[Entries on where items appear]
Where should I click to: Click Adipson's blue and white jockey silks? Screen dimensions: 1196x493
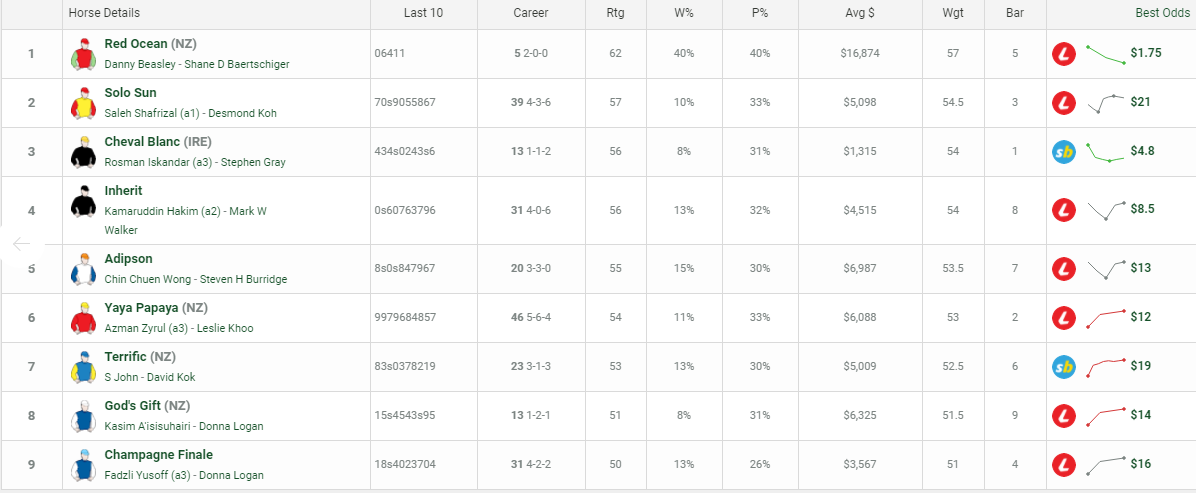82,269
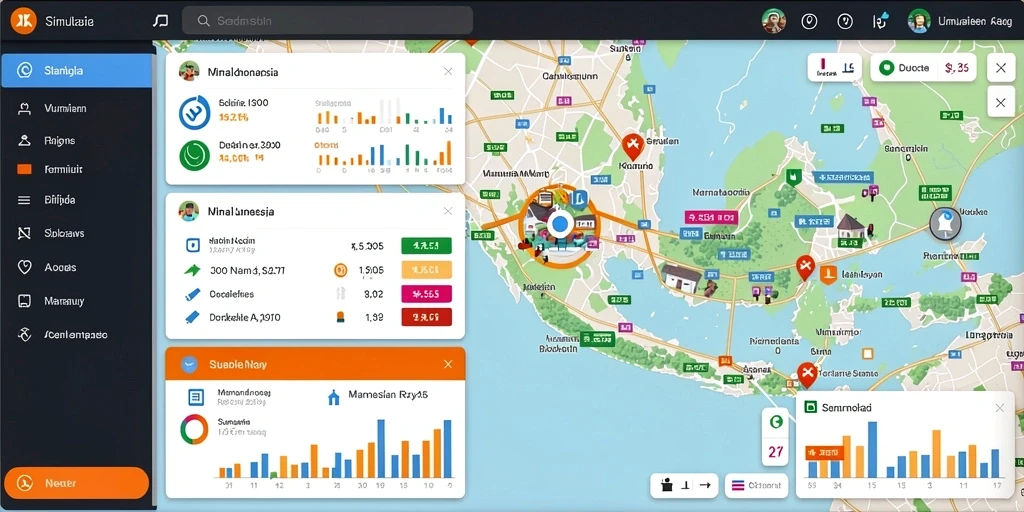Close the Minaldhonansia panel
The height and width of the screenshot is (512, 1024).
448,72
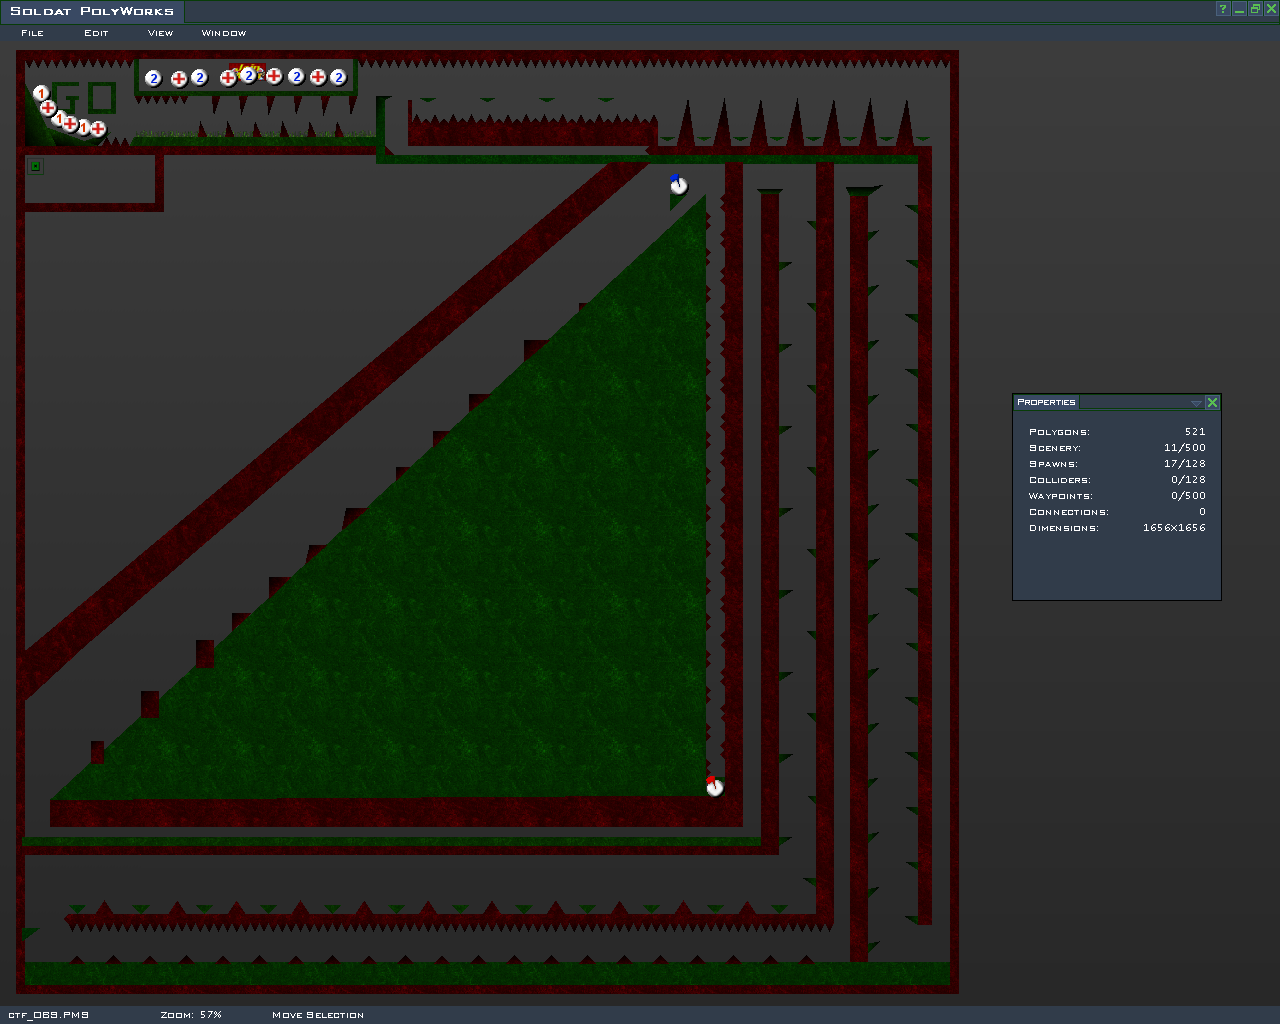
Task: Select the medkit spawn beside the first team 2 spawn
Action: [x=178, y=78]
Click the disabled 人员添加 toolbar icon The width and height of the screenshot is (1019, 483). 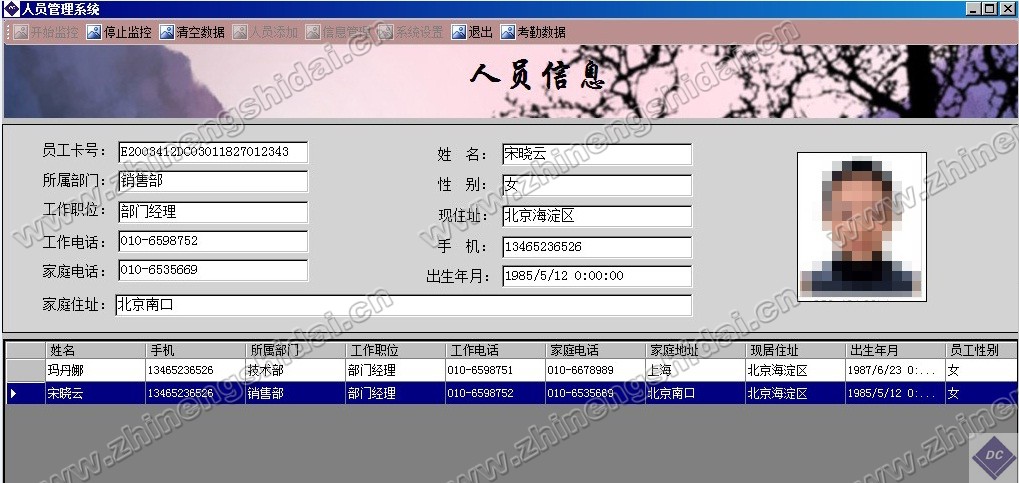tap(240, 32)
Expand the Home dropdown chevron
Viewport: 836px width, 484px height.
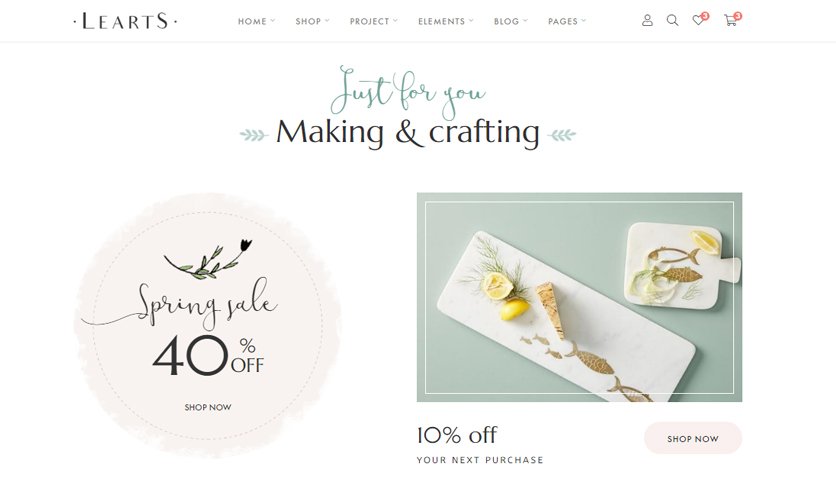tap(272, 21)
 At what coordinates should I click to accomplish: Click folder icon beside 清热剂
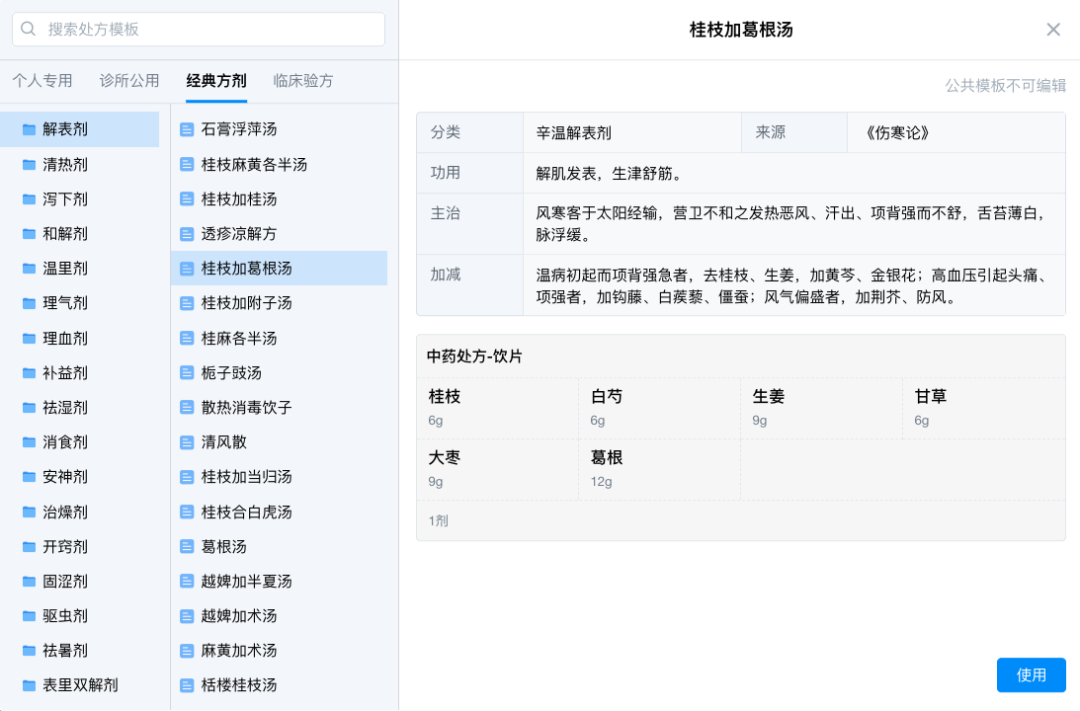29,165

## WHAT IS NEEDED:
Can you change "Screen dimensions" to "Display size" in the rows from the very first one through the line containing "Action: [x=178, y=78]", keeping all else the same and leaving out the pictures?

## SOLVED EXERCISE:
Where should I click to: Click Adipson's blue and white jockey silks? Display size: 1196x493
82,269
Close the Minaldhonansia panel
The height and width of the screenshot is (512, 1024).
448,72
Task: Select the medkit spawn beside the first team 2 spawn
Action: [x=178, y=78]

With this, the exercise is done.